Mientras trabajaban, el suelo no dejaba de temblar. Al principio, el equipo creyó que era la vibración de la maquinaria pesada, pero pronto comprendieron que el terreno seguía inestable. Para garantizar la seguridad, el operativo se dividió en dos grupos, abarcando más superficie. Un dron exploró el interior y confirmó que era imposible penetrar entre las placas sin un riesgo extremo. “El tiempo ya corría en contra, todo era contra el reloj”, enfatizó Alicia.

En medio de tanta desolación, un maullido inesperado rompió el estruendo de las máquinas. “Entre unos colchones aplastados salió un gatito vivo. Fue el único ser con vida que encontramos”, compartió, un pequeño rayo de esperanza en la tragedia.

Al regresar al campamento, la urgencia era “lavar” las imágenes del día. El equipo se alojaba en una escuela sin agua corriente ni electricidad. Para la higiene, improvisaron un baño colectivo en el patio, utilizando una olla de agua de una cisterna y botellas de plástico cortadas como jarros. “Necesitábamos sentir el cuerpo limpio para volver al otro día”, relató.

La experiencia acumulada a lo largo de años de formación en cuarteles de bomberos, cursos de brigadista forestal y capacitación en entornos extremos, cobró sentido en Venezuela. Esa trayectoria la había vinculado al Grupo Fénix, con base en Mendoza, inicialmente por una convocatoria para incendios. “Todo se complementó en una sola cosa. Uno se capacita y después entiende para qué”, reflexionó.

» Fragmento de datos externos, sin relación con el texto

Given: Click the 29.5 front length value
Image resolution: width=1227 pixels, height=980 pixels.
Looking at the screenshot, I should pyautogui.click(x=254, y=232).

Después de una semana de trabajo extenuante, Alicia regresó a Centenario para retomar su puesto en Defensa Civil, pero con una perspectiva renovada. La rutina de la guardia del 103, donde recibe llamados por emergencias y reclamos cotidianos, ya no la percibe igual: “Vengo con otra cabeza”.

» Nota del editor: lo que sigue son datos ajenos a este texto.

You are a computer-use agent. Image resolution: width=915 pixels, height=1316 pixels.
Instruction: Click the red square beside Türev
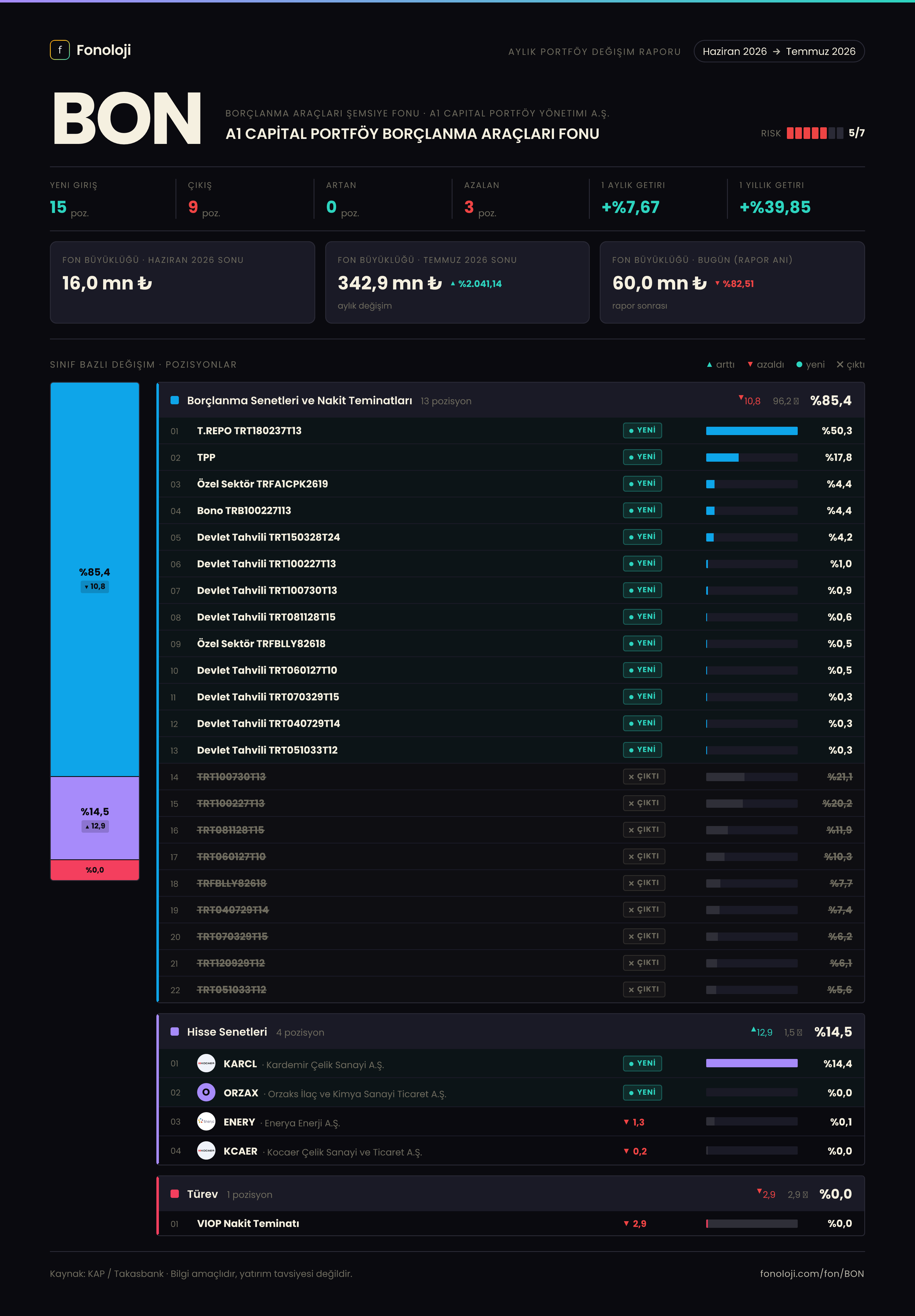[x=175, y=1194]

La vivencia venezolana le permitió distinguir entre un problema y una tragedia. En Centenario, había enfrentado grandes inundaciones, viendo barrios enteros bajo el agua, pero siempre con la posibilidad de reconstruir. En La Guaira, Venezuela, no quedó nada. “Allá la gente no va a poder volver a su casa. Se perdieron vidas y lo perdieron todo”, sentenció.

A pesar del dolor profundo, la lección más impactante fue la de la gratitud. “Son verdaderos héroes por cómo siguen luchando”, concluyó, refiriéndose al inquebrantable espíritu del pueblo venezolano.